Le juge François Dadour de la Cour supérieure rappelle d’abord qu’aucune objection n’a été formulée lors du dépôt initial de la requête principale et de ses pièces. Ensuite, tout scellé apposé privément par les requérants principaux lors du dépôt de la requête et de ses pièces est devenu caduc et sans objet au moment où, avant le début de l’audience sur les requêtes en rejet et en irrecevabilité, le soussigné a rendu une ordonnance de scellés visant la requête et ses pièces. Enfin, la pièce R-11 n’a fait l’objet d’aucune demande préliminaire afin de la soustraire à l’examen du rejet et de l’irrecevabilité: au contraire, toutes les parties étaient en accord à l’effet que le contenu des pièces de la requête, incluant la pièce R-11, devait être tenu pour avéré pour les fins de l’exercice.

En conséquence, la pièce R-11 faisait partie du débat sur le rejet et l’irrecevabilité à part entière, son contenu devait être considéré véridique, et elle faisait partie du délibéré dont le jugement sur le rejet et l’irrecevabilité était le résultat. De surcroît, la pièce R-11 n’avait pas besoin d’attendre la venue d’un quelconque « procès » ou « instruction » pour que le public puisse y avoir accès.

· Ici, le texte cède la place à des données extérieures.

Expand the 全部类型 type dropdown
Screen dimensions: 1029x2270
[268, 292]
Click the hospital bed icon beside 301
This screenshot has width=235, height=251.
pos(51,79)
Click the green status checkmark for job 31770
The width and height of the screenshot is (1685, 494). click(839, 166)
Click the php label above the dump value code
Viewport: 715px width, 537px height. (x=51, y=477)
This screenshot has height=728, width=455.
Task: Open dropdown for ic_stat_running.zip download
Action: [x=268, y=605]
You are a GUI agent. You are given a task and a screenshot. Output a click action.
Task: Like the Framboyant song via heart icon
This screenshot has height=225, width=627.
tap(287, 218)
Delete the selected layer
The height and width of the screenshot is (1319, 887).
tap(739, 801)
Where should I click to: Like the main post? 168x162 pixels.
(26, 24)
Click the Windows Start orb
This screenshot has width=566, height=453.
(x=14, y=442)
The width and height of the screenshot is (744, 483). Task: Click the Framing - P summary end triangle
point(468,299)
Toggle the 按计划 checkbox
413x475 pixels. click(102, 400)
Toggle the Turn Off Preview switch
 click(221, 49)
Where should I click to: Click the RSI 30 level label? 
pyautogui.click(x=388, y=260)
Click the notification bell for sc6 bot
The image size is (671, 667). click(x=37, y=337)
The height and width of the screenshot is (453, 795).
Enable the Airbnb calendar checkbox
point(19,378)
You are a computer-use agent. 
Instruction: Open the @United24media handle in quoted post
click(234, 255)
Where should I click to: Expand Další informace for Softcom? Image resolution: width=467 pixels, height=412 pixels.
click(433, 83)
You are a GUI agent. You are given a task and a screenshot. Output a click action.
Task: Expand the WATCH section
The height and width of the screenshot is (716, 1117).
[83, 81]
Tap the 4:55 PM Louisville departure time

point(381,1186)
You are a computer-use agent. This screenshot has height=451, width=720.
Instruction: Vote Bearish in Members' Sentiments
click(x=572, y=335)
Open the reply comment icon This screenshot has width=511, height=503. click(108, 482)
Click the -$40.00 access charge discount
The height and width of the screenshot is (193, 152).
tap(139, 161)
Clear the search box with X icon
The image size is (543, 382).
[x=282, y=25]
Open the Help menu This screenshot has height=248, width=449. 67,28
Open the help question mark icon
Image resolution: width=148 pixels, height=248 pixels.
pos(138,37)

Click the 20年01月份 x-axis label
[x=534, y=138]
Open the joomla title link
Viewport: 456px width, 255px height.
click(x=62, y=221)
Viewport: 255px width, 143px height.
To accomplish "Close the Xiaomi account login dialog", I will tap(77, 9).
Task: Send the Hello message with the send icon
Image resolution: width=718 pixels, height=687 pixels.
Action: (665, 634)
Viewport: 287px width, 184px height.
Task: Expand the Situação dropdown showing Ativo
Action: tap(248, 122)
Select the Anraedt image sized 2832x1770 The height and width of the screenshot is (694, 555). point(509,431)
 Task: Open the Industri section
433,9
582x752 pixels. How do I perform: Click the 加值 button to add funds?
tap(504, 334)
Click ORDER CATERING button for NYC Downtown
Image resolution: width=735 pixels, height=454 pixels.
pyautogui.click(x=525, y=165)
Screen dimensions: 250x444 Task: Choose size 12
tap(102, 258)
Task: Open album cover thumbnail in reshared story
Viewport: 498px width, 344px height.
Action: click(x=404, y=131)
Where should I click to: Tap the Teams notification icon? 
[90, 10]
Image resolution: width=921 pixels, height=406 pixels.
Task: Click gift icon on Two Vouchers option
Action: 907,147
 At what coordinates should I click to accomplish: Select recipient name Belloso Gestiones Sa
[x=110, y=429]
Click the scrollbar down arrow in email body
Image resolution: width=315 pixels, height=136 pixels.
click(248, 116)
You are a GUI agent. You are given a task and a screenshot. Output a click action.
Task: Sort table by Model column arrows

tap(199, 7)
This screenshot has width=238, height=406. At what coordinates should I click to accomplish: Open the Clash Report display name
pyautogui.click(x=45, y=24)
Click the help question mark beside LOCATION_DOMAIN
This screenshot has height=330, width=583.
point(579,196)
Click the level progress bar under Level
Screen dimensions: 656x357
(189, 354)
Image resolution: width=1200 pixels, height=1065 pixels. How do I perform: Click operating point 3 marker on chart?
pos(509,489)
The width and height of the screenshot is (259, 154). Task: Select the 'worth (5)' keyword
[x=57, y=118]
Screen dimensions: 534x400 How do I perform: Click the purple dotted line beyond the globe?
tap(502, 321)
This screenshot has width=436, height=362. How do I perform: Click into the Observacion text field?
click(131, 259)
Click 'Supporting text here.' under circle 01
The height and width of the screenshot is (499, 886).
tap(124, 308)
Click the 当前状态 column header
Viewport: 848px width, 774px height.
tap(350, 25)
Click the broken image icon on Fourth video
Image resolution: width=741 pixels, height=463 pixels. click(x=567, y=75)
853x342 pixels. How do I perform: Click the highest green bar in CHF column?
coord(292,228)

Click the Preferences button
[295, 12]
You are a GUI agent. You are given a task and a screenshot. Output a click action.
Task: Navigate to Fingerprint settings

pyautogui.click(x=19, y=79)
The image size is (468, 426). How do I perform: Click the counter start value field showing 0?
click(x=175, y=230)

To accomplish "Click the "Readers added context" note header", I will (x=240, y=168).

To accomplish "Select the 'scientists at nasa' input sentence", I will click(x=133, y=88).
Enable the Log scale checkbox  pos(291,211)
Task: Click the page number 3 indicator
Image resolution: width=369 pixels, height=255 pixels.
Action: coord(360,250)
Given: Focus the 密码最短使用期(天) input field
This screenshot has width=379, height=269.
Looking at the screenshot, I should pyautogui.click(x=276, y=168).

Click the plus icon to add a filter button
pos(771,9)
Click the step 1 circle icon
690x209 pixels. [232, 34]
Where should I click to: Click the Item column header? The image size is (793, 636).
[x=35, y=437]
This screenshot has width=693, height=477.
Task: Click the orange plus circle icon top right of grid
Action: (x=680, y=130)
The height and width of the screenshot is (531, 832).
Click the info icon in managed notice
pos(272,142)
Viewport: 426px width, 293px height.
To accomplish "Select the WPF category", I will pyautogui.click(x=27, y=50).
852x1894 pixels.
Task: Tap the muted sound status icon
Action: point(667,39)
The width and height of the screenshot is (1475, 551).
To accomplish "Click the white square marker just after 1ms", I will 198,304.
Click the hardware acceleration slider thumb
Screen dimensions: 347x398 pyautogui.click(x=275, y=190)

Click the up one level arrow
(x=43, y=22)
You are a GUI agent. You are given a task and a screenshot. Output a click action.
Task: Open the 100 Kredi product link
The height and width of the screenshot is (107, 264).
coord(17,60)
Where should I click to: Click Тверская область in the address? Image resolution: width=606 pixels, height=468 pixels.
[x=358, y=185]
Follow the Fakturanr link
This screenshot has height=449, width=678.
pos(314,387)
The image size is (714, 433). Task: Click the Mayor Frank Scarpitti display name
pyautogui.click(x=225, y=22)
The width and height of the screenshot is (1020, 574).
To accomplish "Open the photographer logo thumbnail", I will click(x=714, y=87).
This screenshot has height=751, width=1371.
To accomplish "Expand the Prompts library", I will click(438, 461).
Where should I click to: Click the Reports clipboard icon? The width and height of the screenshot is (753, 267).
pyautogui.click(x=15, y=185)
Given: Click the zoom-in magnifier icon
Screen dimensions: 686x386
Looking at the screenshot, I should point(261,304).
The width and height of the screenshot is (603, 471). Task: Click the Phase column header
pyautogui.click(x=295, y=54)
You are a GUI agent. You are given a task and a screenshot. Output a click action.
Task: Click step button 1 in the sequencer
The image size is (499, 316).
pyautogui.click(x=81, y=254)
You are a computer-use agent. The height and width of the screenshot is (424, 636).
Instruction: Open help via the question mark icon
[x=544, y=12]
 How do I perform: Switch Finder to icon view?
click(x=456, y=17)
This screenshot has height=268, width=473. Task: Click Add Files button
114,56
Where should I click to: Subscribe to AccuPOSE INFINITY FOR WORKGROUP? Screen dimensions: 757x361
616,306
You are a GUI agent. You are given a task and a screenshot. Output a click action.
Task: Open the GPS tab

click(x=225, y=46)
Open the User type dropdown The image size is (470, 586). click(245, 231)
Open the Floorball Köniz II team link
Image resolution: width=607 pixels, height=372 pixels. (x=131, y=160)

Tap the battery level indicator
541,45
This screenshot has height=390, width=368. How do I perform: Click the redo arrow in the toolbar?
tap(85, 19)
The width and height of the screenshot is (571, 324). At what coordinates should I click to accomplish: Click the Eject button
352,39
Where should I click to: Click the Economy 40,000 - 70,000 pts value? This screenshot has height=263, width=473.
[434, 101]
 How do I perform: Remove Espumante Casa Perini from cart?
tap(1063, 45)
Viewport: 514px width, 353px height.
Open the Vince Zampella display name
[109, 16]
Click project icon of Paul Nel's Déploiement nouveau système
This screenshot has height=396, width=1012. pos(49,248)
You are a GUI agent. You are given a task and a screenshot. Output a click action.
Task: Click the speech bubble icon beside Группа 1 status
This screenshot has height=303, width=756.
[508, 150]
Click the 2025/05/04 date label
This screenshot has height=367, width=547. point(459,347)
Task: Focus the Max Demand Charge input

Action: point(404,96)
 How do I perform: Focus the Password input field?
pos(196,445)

Il en résulte que lorsque l’ordonnance de scellés a été rendue à l’audience sur le rejet et l’irrecevabilité, le juge Dadour a également ordonné un accès à la requête et aux pièces non-caviardées au bénéfice de certains procureurs des médias. Cette ordonnance visait donc aussi la pièce R-11. Conséquemment, il existe toujours une ordonnance valide et exécutoire portant sur la communication de la pièce R-11 non-caviardée à certains procureurs des médias, et une ordonnance visant son scellé au dossier de la Cour. Pour ces raisons, le jude Dadour estime que la pièce R-11 demeure visée par la requête des médias en levée des scellés et en décaviardage, et qu’elle est ainsi assujettie à la grille d’analyse des arrêts Dagenais et Mentuck.

Déclaration d’assujettissement de la pièce R-11 à la requête des médias en levée de scellés et en décaviardage rendue.